Problem: Copy out the listing from the line containing "Open the folder icon in the left sidebar" through the end, both ends included, with each line unchanged.

** Start Materials provided **

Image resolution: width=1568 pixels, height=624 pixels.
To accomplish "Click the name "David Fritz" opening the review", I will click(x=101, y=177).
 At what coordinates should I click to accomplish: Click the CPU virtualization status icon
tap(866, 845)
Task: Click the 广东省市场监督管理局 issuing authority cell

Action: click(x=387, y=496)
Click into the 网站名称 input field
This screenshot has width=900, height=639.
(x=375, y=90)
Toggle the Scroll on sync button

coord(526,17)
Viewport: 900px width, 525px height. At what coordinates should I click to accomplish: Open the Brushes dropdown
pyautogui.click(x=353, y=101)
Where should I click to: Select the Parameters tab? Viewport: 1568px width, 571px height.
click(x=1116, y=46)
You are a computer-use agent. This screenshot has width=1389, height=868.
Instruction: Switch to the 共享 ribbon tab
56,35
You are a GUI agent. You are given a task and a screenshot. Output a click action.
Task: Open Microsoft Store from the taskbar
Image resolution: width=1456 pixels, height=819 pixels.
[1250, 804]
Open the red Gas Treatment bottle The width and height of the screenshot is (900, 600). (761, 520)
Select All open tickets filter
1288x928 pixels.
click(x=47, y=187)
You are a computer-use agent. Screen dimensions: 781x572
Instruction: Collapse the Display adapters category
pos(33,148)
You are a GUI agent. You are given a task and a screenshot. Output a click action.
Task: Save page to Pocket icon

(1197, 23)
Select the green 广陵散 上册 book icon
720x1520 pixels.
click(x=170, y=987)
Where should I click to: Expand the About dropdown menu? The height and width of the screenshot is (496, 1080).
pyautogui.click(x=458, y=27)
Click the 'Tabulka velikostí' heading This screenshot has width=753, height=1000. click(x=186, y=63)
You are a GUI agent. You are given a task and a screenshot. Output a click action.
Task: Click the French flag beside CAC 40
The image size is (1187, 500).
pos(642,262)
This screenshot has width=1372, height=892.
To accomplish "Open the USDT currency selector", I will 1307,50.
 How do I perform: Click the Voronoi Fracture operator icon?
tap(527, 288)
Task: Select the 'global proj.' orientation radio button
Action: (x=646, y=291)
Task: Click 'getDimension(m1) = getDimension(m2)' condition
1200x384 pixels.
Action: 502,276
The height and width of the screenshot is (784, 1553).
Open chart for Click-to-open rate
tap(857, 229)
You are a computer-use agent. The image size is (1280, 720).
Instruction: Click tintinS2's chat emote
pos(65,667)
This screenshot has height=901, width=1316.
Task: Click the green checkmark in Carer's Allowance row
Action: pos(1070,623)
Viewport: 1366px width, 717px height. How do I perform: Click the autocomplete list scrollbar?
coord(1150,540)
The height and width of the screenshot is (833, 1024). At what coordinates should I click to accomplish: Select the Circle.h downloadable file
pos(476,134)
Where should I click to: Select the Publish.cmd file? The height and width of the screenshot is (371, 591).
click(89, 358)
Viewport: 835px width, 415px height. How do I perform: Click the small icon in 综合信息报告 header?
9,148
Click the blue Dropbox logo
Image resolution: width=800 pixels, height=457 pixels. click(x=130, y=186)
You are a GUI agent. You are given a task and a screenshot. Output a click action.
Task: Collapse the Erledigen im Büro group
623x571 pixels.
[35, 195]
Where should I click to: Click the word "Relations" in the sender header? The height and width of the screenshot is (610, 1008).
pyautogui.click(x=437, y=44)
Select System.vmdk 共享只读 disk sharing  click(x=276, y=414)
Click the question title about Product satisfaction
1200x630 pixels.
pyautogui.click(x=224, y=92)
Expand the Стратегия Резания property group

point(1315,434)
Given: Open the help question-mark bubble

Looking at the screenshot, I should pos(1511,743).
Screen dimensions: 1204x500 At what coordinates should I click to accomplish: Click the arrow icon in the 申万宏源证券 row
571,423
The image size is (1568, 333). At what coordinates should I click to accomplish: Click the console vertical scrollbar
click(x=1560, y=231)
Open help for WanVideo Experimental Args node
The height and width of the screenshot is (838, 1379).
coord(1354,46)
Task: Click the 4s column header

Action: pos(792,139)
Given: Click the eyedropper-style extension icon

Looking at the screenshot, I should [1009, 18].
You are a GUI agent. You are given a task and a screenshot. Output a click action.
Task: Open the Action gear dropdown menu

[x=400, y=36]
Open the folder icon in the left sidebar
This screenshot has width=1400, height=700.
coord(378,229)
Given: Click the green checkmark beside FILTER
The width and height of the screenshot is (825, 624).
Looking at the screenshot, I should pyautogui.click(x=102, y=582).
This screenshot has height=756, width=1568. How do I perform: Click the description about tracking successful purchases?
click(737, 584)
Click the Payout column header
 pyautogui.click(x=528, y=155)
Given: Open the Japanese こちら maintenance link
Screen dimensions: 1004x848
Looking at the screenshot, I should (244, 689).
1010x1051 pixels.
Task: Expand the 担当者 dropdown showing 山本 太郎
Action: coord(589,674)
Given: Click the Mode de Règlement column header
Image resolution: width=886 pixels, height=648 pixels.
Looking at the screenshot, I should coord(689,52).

** End Materials provided **

Solution below:
Open the folder icon in the left sidebar
This screenshot has width=1400, height=700.
coord(378,229)
Given: Click the green checkmark beside FILTER
The width and height of the screenshot is (825, 624).
Looking at the screenshot, I should pyautogui.click(x=102, y=582).
This screenshot has height=756, width=1568. How do I perform: Click the description about tracking successful purchases?
click(737, 584)
Click the Payout column header
 pyautogui.click(x=528, y=155)
Given: Open the Japanese こちら maintenance link
Screen dimensions: 1004x848
Looking at the screenshot, I should (244, 689).
1010x1051 pixels.
Task: Expand the 担当者 dropdown showing 山本 太郎
Action: coord(589,674)
Given: Click the Mode de Règlement column header
Image resolution: width=886 pixels, height=648 pixels.
Looking at the screenshot, I should coord(689,52).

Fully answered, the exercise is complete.